■ Reading text
= Beginning of Section =

As part of the single user boot, the client mounts its /usr filesystem from the server listed in its /etc/vfstab file. At this point, the client has root and swap filesystems, and looks (to the Unix kernel) no different than a system booting from a local disk. The diskless client executes its boot script files, and eventually enters multi-user mode and displays a login prompt. Any breakdowns that occur after the /usr filesystem is mounted are caused by problems in the boot scripts, not in the diskless client boot process itself.

8.3.4. Managing boot parameters

Every diskless client boot server has an /etc/bootparams file and/or uses a bootparams NIS map. On Solaris, the /etc/nsswitch.conf file's bootparams entry controls whether the information is read from /etc/bootparams, NIS, or both, and in what order.

Here are some suggestions for managing diskless client boot parameters:

Keep the boot parameters in the bootparams map if you are using NIS. Obviously, if your NIS master server is also a diskless client server, it will contain a complete /etc/bootparams file.

= End of Section =

■ Written task
Pick up the passage on diskless client boot parameters after its last sentence and write the next few suggestions for managing them.

■ Recorded information
= Beginning of Section =

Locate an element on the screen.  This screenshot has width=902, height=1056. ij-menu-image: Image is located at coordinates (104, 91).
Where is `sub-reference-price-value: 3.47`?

= End of Section =
= Beginning of Section =

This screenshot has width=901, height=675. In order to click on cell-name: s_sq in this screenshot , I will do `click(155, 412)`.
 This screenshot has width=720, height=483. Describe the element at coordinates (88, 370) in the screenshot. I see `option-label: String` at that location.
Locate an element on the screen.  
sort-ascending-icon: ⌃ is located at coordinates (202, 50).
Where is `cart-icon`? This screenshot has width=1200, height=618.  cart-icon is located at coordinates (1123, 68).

= End of Section =

■ Task output
If you have diskless clients in more than one NIS domain, make sure you have a separate NIS bootparams map for each domain.

On networks with diskless clients from different vendors, make sure that the format of the boot parameter information used by each vendor is the same. If one system's bootparamd daemon returns a boot parameter packet that cannot be understood by another system, you will not be able to use the NIS bootparams map. We'll look at the problems caused by differing boot parameter packet formats in Section 15.3, "Boot parameter confusion".

Eliminating copies of the boot parameter information on the other servers reduces the chances that you'll have out-of-date information on boot servers after you've made a configuration change.